North Carolina Highway 87 Business (NC 87 Bus.), was established in 1997, when mainline NC 87 was moved south to bypass downtown Elizabethtown. NC 87 Business follows the original alignment along Broad Street.

| mi | km | Destinations | Notes |
| 0.0 | 0.0 | NC 87 – Fayetteville, Wilmington |  |
| 2.0 | 3.2 | US 701 / NC 41 east (Poplar Street) / NC 242 – Clinton, Whiteville | East end of NC 41 overlap |
| 6.4 | 10.3 | NC 41 west / NC 87 – Fayetteville, Lumberton, Wilmington | West end of NC 41 overlap |
1.000 mi = 1.609 km; 1.000 km = 0.621 mi Concurrency terminus;

===Fayetteville alternate route 1===

North Carolina Highway 87 Alternate (NC 87A), was established between 1940-44 as a new primary routing. It ran from US 15A/NC 87 (Hay Street) north along Robeson Street and then west along Fort Bragg Boulevard, recombining with mainline NC 87 on Fort Bragg Road. Sometime between 1945–49, it switched with mainline NC 87.

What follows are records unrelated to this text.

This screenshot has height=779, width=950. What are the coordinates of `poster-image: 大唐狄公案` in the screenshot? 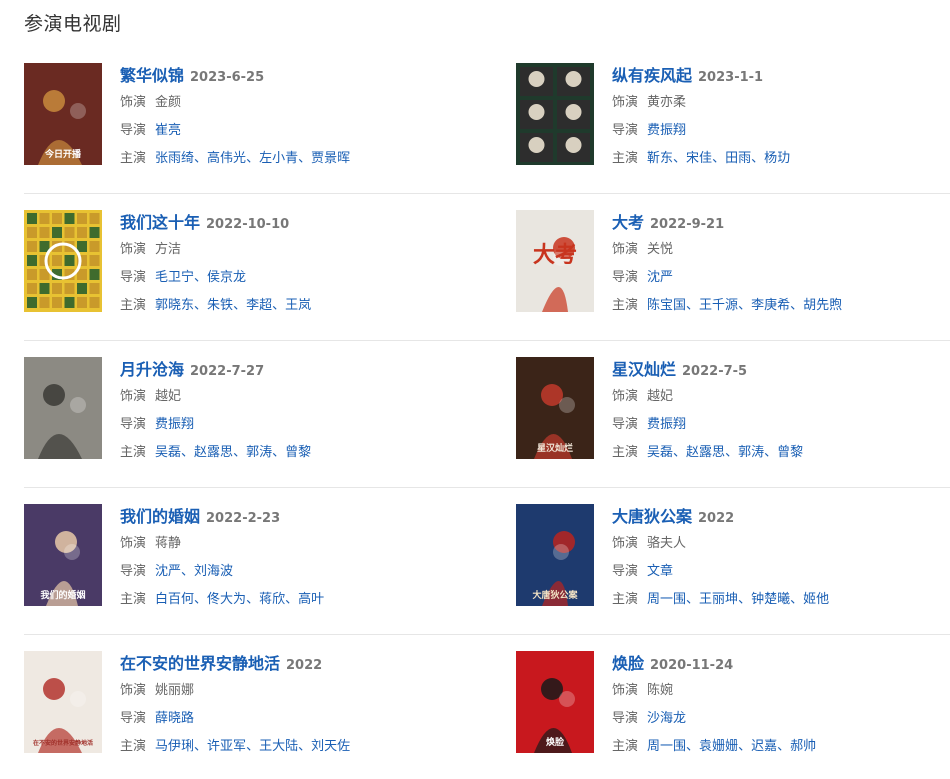 It's located at (555, 555).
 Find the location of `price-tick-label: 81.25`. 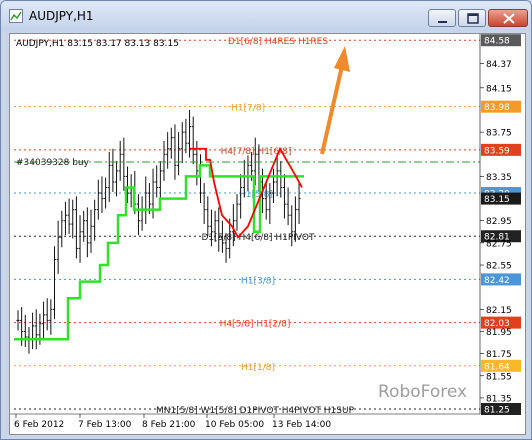

price-tick-label: 81.25 is located at coordinates (497, 411).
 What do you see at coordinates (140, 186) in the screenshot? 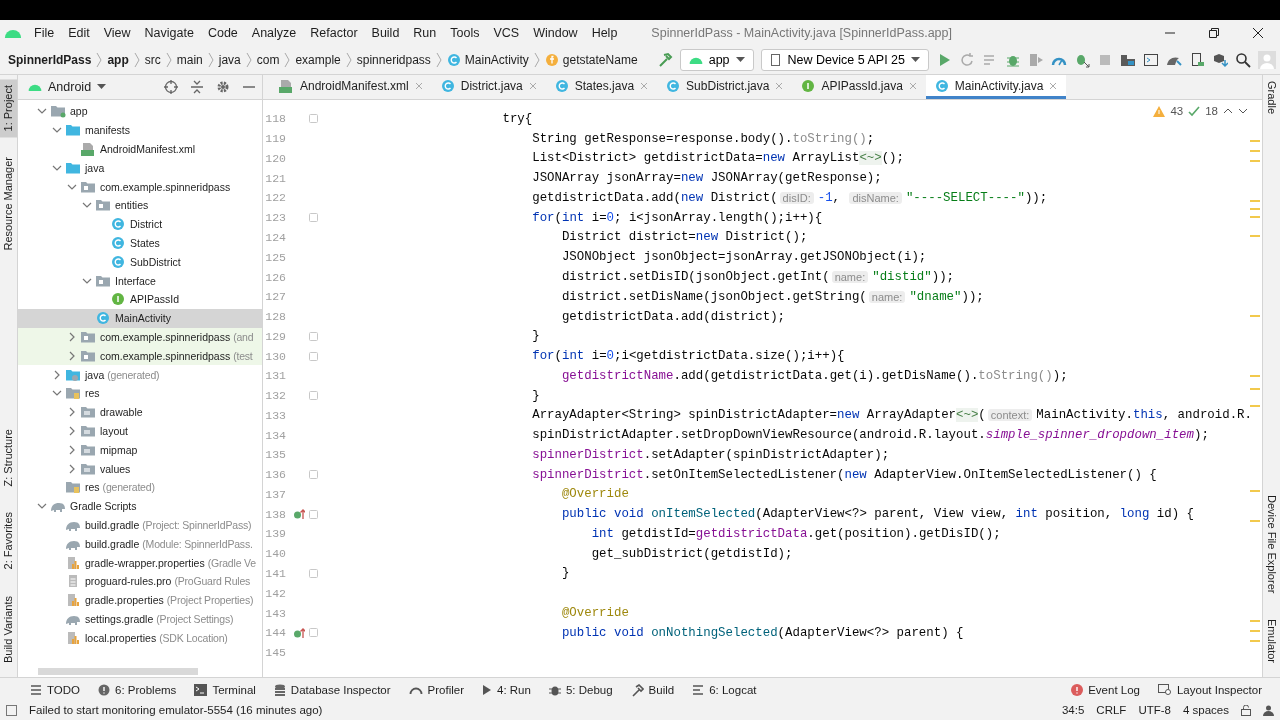
I see `tree-row: com.example.spinneridpass` at bounding box center [140, 186].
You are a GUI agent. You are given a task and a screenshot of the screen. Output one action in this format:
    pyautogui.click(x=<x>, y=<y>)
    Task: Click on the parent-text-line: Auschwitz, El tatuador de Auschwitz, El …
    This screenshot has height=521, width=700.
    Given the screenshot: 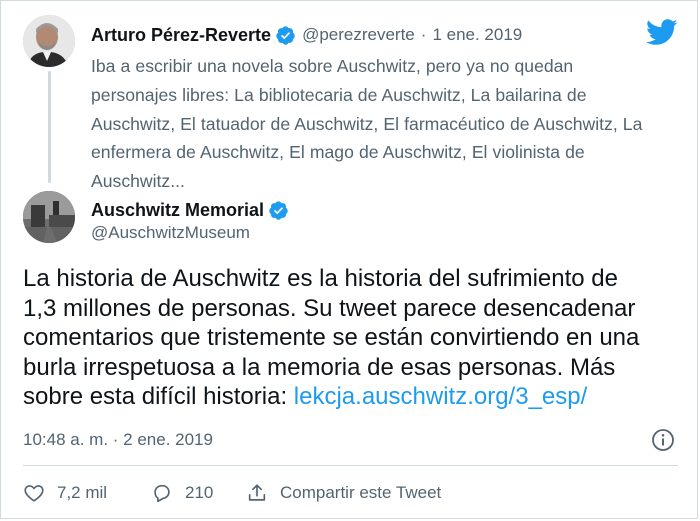 What is the action you would take?
    pyautogui.click(x=367, y=124)
    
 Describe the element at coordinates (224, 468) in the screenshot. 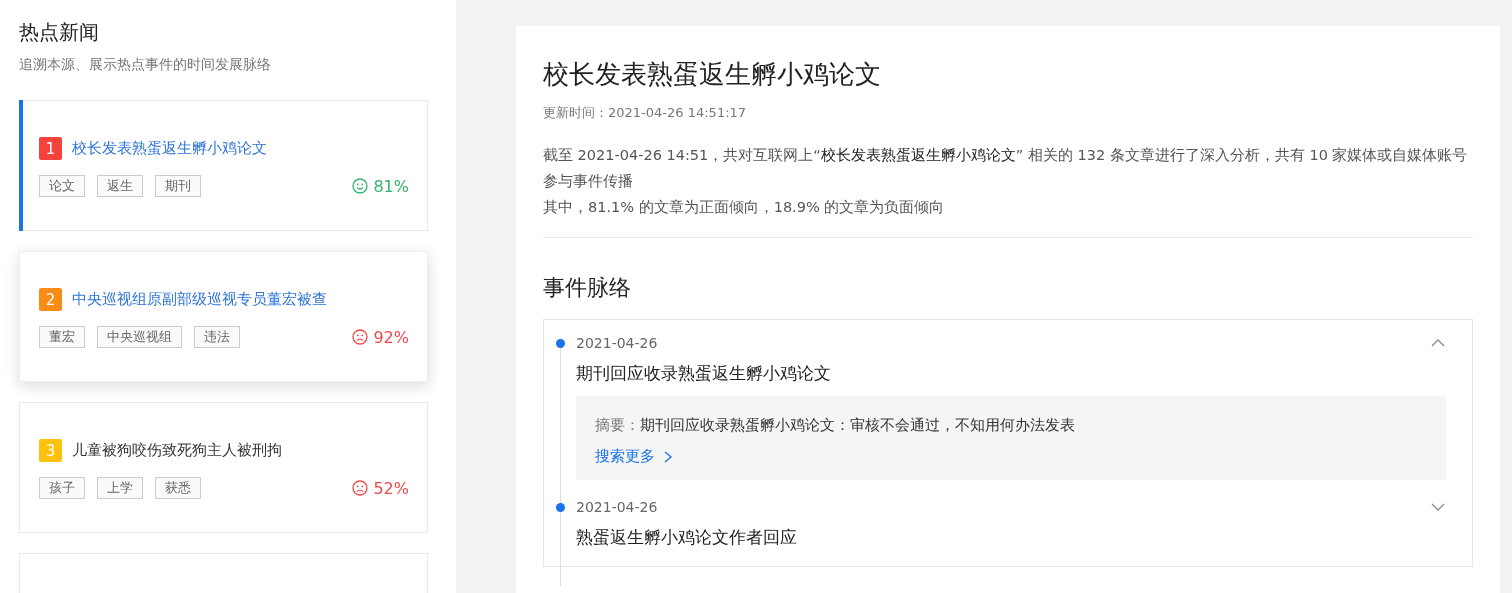

I see `news-card: 3 儿童被狗咬伤致死狗主人被刑拘 孩子 上学 获悉 52%` at that location.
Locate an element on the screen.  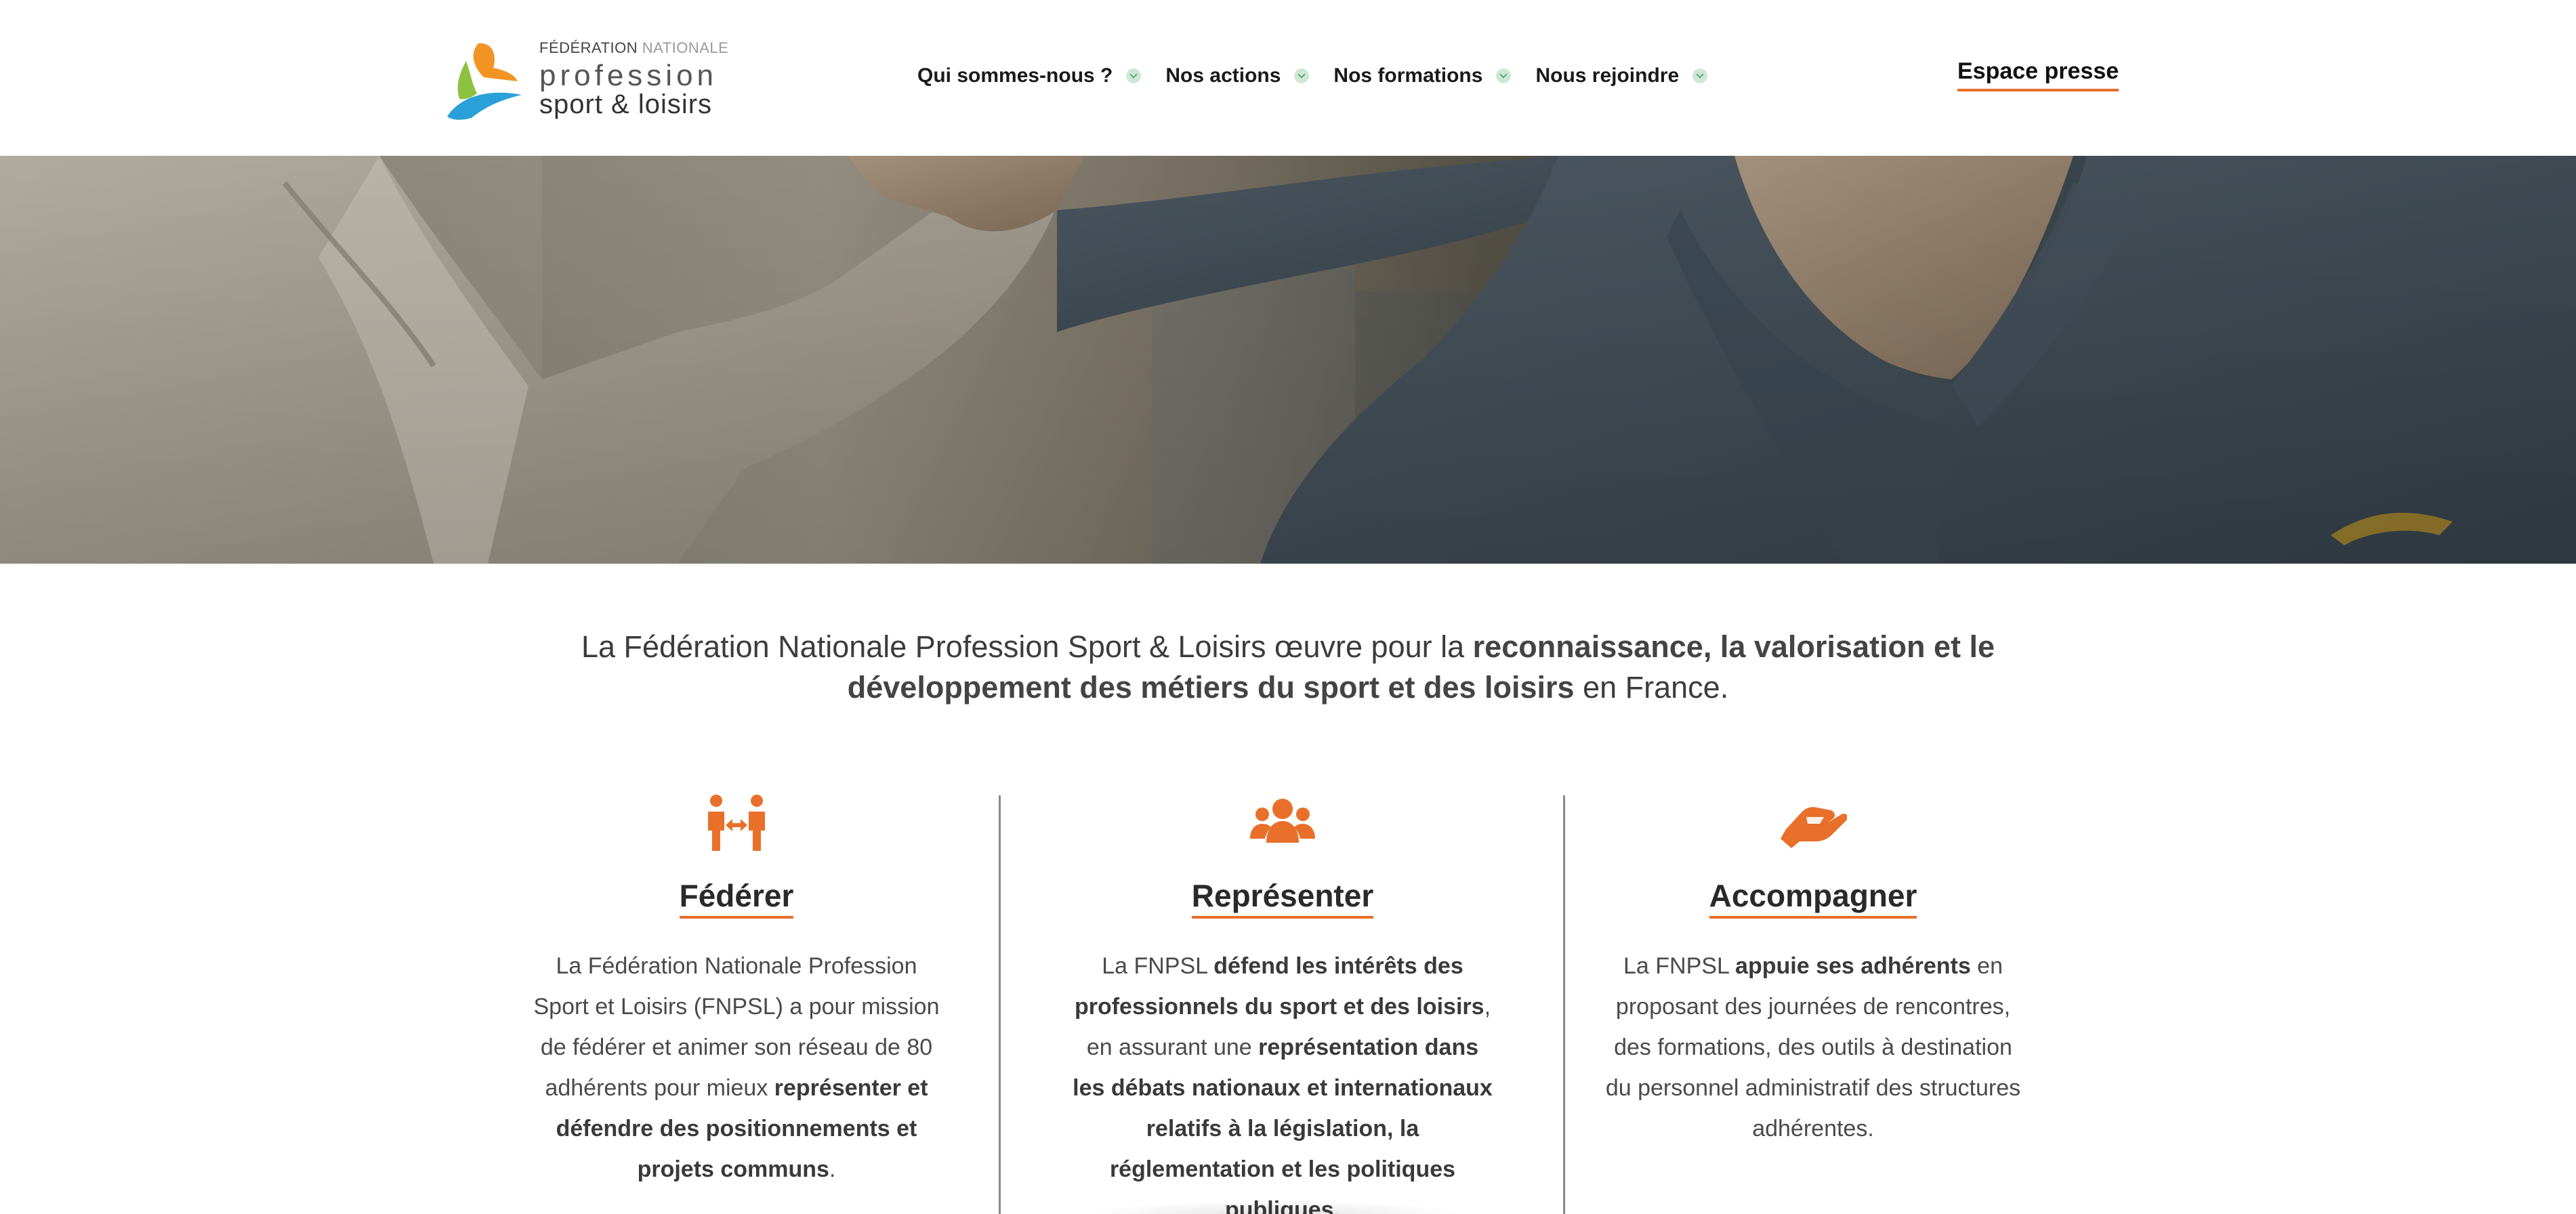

===Fayetteville alternate route 2===

North Carolina Highway 87 Alternate (NC 87A), was established between 1945–49, the second NC 87A in Fayetteville followed the original NC 87 alignment along Hay Street, Morganton Road, and Fort Bragg Road. The route was decommissioned between 1955-57.

===Sanford bypass===

North Carolina Highway 87 Bypass (NC 87 By-pass) was established in 2013 as a new primary route along existing sections of the Sanford Bypass (formally SR 9000), from NC 87 to US 1/US 15/US 501. The request to establish a bypass was pushed by the Sanford City Council and Lee County. Typically, the old alignment would become a business loop, but instead the NC 87 mainline remained unchanged. The bypass is built as a freeway; which shares designation with US 421.